Fig. 4.

Essentialness of genes is evolutionarily conserved. Shown is an analysis of S. cerevisiae (Left) and C. elegans (Right) genes that are homologous to the essential fish genes. In each case, the leftmost columns represent 315 essential fish genes, the red columns show how many of these have homologues in yeast (214) or worm (272), and the blue columns show which have a 1:1 orthologue or “ancestor” gene in yeast (176) or worm (235). The dark green columns represent the number of these yeast or worm orthologues that are essential in their respective species, 135 of the 176 yeast genes, and 155 of the 235 worm genes. The pea green columns show the number that would be predicted to be essential at random, 33 of the 176 yeast genes, and 15 of the 235 worm genes.
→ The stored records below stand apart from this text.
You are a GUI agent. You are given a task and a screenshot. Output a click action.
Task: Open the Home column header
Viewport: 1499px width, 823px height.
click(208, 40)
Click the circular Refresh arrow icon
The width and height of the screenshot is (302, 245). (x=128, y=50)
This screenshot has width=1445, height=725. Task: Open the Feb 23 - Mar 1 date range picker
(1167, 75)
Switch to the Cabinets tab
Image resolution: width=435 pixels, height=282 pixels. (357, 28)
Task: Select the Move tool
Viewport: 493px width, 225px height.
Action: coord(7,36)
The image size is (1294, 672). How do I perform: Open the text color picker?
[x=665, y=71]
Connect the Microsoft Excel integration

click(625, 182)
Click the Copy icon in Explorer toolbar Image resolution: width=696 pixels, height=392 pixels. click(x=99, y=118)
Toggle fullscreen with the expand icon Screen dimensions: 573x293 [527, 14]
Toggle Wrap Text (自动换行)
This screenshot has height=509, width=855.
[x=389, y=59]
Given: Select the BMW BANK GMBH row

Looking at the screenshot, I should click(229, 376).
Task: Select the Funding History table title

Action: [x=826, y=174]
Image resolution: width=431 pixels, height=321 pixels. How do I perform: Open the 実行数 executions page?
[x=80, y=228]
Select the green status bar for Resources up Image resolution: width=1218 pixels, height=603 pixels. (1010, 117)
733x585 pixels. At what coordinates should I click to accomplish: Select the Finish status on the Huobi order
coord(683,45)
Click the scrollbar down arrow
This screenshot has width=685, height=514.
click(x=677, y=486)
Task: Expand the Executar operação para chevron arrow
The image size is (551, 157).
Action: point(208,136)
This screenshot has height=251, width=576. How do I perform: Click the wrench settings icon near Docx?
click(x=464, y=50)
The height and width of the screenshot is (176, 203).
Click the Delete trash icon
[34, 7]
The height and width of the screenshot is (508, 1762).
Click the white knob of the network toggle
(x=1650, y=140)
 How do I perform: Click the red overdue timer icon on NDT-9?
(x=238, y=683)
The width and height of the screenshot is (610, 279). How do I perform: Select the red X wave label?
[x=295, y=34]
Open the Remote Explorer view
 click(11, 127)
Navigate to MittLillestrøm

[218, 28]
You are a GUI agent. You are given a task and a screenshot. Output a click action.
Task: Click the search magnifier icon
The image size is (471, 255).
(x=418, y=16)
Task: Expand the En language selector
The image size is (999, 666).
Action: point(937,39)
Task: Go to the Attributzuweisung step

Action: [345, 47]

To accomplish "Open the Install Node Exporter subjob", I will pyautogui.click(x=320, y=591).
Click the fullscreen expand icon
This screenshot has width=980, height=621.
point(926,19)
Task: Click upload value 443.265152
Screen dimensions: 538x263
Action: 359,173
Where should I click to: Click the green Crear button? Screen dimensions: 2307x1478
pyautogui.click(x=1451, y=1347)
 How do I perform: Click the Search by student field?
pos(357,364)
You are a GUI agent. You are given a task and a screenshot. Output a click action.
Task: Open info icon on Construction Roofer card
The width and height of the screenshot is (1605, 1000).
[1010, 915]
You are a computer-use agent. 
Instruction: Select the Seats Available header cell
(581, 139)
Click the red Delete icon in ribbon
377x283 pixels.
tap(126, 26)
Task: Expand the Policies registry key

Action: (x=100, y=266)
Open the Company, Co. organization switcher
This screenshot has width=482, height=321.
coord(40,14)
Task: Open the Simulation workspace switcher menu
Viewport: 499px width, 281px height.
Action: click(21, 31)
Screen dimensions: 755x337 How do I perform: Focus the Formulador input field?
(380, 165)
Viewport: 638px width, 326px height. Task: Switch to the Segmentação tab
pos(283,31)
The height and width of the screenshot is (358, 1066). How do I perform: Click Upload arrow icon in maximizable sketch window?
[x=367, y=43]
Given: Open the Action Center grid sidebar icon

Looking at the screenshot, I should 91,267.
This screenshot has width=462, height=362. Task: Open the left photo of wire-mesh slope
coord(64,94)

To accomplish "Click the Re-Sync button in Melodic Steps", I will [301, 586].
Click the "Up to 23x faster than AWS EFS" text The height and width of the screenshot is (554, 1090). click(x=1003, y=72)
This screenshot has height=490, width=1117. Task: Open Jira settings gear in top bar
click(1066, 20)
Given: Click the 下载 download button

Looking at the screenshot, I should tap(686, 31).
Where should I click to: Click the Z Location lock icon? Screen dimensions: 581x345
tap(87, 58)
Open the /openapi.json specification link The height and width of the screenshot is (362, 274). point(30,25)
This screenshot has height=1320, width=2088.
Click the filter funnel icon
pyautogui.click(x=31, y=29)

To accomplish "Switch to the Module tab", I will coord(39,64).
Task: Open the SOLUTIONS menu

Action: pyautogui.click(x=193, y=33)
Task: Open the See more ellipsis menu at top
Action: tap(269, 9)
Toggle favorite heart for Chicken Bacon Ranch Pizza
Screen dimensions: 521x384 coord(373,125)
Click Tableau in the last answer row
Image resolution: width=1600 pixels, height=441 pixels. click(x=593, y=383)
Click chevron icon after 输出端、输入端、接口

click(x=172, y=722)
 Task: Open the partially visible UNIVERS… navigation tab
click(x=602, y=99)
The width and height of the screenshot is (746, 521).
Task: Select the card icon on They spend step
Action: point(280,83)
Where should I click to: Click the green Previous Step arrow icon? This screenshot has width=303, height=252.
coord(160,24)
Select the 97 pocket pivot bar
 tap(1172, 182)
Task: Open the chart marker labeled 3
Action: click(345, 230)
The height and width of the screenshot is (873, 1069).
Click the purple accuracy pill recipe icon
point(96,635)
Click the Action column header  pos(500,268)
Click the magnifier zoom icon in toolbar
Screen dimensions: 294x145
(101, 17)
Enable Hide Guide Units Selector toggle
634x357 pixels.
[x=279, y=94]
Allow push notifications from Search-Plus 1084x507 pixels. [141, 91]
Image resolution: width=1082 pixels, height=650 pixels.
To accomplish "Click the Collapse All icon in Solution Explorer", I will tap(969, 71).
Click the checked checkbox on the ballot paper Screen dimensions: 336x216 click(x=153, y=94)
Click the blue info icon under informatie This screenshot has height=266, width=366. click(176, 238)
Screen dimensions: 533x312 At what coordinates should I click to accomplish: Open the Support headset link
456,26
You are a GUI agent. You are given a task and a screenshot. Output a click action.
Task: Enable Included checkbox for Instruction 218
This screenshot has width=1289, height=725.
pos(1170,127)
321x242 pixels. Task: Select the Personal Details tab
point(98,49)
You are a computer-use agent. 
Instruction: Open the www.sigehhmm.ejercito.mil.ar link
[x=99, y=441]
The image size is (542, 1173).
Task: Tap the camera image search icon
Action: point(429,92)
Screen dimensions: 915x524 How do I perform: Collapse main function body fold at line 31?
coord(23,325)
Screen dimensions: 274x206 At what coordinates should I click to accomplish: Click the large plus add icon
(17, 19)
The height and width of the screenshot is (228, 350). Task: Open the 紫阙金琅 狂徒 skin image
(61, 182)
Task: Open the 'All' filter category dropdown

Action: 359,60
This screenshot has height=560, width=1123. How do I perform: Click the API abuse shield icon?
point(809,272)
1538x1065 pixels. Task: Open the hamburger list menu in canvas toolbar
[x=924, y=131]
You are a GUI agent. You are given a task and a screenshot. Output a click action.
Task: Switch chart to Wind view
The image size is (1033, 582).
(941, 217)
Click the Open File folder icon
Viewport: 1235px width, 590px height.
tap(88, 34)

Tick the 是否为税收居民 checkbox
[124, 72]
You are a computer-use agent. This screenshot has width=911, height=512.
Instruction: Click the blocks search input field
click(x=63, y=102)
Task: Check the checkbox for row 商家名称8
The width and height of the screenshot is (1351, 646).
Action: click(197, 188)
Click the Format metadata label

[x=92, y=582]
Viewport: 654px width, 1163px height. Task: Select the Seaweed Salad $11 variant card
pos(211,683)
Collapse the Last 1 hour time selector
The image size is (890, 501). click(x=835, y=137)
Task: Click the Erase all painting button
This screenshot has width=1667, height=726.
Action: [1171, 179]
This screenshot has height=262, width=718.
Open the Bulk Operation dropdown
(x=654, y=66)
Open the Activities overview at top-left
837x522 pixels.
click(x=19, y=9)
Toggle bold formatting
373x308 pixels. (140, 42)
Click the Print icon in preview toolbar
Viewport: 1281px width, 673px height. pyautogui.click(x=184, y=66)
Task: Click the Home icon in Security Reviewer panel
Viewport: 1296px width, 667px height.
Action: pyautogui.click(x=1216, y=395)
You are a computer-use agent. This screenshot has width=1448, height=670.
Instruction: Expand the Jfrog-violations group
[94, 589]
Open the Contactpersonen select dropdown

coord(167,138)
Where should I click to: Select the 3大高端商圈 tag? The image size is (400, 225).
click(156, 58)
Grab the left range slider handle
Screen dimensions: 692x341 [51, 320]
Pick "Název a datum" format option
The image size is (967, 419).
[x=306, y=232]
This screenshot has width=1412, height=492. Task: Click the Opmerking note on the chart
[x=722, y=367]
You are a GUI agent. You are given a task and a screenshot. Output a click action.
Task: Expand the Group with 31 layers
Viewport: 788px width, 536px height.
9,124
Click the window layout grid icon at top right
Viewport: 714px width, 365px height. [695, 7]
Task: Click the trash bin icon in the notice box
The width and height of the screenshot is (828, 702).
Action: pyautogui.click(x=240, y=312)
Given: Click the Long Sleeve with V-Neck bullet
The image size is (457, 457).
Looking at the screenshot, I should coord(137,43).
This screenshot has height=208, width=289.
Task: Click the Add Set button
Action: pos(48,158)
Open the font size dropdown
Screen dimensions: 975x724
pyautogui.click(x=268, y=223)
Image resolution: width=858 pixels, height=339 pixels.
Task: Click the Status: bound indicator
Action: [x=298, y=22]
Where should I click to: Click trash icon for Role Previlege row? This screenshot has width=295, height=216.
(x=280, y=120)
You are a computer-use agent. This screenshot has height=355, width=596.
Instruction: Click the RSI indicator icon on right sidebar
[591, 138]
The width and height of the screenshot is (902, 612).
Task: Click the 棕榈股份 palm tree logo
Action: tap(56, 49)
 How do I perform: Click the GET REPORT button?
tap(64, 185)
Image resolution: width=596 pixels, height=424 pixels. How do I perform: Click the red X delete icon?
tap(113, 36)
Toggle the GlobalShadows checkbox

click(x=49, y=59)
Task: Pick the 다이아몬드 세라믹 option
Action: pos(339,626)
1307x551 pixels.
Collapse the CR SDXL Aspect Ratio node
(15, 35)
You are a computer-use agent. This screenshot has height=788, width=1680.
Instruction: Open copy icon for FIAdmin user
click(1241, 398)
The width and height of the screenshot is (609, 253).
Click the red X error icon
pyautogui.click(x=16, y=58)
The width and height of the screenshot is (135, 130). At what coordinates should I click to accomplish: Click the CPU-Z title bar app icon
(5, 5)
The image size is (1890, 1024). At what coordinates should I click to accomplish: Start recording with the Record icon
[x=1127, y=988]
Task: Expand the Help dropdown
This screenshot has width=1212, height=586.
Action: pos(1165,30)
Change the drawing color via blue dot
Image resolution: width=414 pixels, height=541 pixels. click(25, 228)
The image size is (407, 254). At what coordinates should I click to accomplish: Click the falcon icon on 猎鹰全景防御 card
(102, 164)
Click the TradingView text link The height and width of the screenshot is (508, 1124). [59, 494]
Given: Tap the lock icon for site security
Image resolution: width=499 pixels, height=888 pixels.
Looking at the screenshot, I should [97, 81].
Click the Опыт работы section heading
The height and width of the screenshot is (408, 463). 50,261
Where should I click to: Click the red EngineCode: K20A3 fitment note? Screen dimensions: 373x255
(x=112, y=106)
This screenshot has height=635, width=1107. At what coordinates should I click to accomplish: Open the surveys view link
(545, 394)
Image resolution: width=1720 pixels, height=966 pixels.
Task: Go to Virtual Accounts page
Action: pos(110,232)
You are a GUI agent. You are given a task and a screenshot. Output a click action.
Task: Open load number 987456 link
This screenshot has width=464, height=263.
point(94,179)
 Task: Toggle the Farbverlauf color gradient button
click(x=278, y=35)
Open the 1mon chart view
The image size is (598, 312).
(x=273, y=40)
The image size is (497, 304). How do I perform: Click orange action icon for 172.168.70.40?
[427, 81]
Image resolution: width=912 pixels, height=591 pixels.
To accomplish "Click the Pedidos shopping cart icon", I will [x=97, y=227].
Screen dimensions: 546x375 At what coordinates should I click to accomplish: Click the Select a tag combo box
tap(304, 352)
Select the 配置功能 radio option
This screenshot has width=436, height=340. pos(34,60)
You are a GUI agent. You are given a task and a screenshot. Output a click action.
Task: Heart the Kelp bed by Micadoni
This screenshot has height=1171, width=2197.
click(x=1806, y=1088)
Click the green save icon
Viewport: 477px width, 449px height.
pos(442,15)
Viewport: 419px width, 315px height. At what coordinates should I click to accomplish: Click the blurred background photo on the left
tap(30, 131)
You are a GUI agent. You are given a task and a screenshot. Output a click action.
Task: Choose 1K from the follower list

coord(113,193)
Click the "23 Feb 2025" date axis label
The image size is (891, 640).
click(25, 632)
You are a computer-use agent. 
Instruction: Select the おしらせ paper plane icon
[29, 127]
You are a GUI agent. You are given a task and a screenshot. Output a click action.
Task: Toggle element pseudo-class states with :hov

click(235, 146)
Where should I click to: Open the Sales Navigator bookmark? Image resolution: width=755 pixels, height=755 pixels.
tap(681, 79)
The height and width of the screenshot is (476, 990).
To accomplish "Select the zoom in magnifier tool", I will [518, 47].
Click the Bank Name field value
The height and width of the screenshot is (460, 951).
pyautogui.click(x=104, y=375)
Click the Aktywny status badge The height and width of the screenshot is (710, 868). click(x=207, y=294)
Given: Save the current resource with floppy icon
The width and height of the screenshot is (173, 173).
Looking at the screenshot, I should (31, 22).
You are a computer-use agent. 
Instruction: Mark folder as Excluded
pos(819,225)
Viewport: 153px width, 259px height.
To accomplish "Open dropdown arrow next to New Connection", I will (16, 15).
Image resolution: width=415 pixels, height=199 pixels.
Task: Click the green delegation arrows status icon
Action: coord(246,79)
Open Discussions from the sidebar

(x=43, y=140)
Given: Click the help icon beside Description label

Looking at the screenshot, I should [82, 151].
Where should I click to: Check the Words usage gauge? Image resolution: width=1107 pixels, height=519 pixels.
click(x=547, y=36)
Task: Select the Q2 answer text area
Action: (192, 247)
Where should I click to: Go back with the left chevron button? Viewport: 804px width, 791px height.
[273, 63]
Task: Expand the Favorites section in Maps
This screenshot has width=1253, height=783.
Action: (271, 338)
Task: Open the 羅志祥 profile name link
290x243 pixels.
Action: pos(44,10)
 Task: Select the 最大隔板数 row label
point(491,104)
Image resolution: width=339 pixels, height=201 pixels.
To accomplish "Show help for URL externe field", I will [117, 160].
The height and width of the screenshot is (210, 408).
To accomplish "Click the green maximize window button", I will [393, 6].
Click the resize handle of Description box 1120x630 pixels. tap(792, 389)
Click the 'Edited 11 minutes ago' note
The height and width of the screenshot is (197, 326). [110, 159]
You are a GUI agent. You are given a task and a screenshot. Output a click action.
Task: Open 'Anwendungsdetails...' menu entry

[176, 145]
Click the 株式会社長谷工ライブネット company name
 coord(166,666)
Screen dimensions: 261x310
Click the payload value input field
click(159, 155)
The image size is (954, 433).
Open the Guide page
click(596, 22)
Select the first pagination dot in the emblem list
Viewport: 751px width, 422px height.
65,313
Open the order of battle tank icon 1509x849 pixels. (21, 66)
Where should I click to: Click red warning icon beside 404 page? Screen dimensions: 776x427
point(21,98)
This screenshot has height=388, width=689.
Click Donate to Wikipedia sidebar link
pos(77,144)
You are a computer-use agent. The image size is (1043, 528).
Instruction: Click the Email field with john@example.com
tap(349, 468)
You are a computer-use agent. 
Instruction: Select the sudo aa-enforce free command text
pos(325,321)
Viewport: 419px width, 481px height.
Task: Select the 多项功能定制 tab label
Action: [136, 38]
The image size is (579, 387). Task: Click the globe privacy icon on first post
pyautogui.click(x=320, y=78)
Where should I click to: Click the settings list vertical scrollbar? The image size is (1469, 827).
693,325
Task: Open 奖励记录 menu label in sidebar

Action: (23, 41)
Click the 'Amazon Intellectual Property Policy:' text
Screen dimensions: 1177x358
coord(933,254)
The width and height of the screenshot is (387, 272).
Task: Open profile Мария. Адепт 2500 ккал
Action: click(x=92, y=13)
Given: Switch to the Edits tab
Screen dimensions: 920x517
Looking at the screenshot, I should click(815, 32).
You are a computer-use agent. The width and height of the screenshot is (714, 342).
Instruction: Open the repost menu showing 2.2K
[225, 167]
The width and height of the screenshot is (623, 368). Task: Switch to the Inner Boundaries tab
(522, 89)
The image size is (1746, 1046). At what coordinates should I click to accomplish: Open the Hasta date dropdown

Thus, the difference between the dark green and pea green columns is the enrichment. In the case of the worm, the pale green extensions to the two green columns represent projections of how many of the orthologues would be found to be essential if 100% of the worm genes had been successfully knocked down by RNAi; this estimate prorates both for the reported failure rate of RNAi and the number of genes for which no RNAi data have been reported. This calculation estimates that 216 of the 235 worm genes are likely to be essential whereas only 22 would be expected to be at random. Note that the percentage of worm orthologues that are essential that is stated in the text does not include the genes for which no RNAi data have been reported.